IamTheRealMike writes "Well, the attendants are back home and the writeups have been written - WineConf 2004 is over, and Brian Vincent of Wine Weekly News fame has written a comprehensive account of the conference. Wine hackers the world over congregated in snow-covered Minneapolis to talk shop and try and locate the magic bullet to make Wine better, faster. Cheers!"

5 of 190 comments (clear)

  1. Re:Believe me, I love it as much as anybody, but. by IamTheRealMike · · Score: 5, Informative
    Mods, please ignore this post, it's just a troll. Wine doesn't even have a TCP/IP stack, it (of course) uses the underlying hosts stack, ie the Linux/FreeBSD/Whatever stack. "Wait states for unsupported hardware" is entirely meaningless, Wine does not have hardware support, again that's delegated to the underyling operating system.

    Of course, if the poster can show specific sections of code he feels have "fundamental flaws" and describe them satisfactorily then I'll take my words back.

  2. Re:Believe me, I love it as much as anybody, but. by jhunsake · · Score: 5, Informative

    From his journal....

    The Specious Project
    09:45 AM February 12th, 2004 [ Add Friend | #61699 ]
    Hi, thanks for reading the journal.

    Any posts from this account are part of the Specious Project, which challenges the quality of the Slashdot moderation system by posting plausible-sounding, yet factually inaccurate comments to Slashdot stories.

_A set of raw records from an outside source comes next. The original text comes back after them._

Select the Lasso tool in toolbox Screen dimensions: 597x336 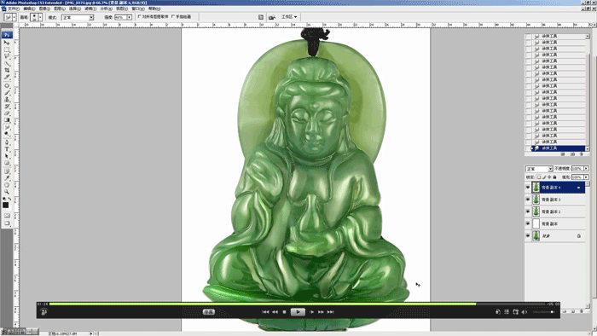[7, 56]
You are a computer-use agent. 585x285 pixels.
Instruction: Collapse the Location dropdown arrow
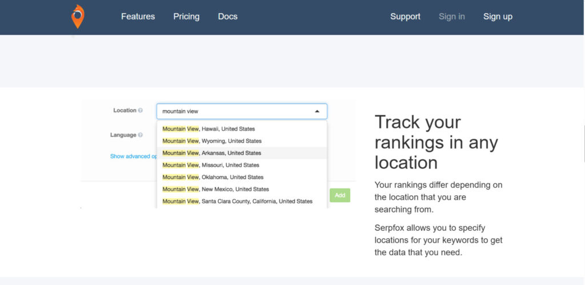click(x=317, y=111)
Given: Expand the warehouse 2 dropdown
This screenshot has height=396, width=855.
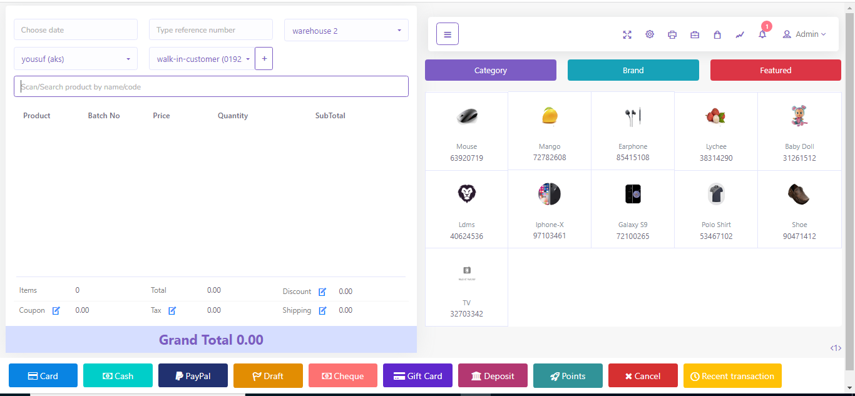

    Usually a simple Google search will reveal any errors, and anyone moderating Specious Project posts up are reacting only to the sound and tone of authority, rather that the actual content. We try not to talk to those people at parties.

  3. Re:Have a nice cup of flaming hot death! by kalidasa · · Score: 4, Informative

    You notice there aren't any projects to run Mac OS apps under Linux.


    Au contraire.

  4. Re:WINE Windows Driver Support by Derek+Pomery · · Score: 4, Informative

    Oh, no prob. If Windows does it, should be a snap for those Linux boys.
    So, you wouldn't happen to have an NTFS spec handy? Maybe you could get one from MS?
    So far, I consider Linux reading NTFS and writing verrrry carefully without changing number of blocks a file uses to be impressive given it is all reverse engineering.
    But hey. There's a solution, maybe you remember seeing this posted on /., multiple times?
    NTFS full write

    Oh, and btw, WINE does work with 95 too. Check your configs and documentation.

    --
    -- perl -e'print pack"H*","6e656d6f406d38792e6f7267"' /. ate my old sig. Bastards.
  5. Re:Legality question.. by MrNybbles · · Score: 4, Informative
    WINE does not require a copy of XP except if you want to have good NTFS support. Many people who want or need good NTFS support already have Windows XP. If you want good NTFS support and don't have Windows XP then you are probably out of luck.

    The Linux Kernel 2.6.x so far does not have very good NTFS writing support. With few exceptions I would suggest not using 2.6.x NTFS support until it nolonger says it is experimental. Also, I think the NTFS.SYS driver from WINE calls the Windows XP driver ntoskrnl.exe. The NTFS.SYS talked about in the article is part of WINE.

    --
    Losing faith in humanity one person at a time.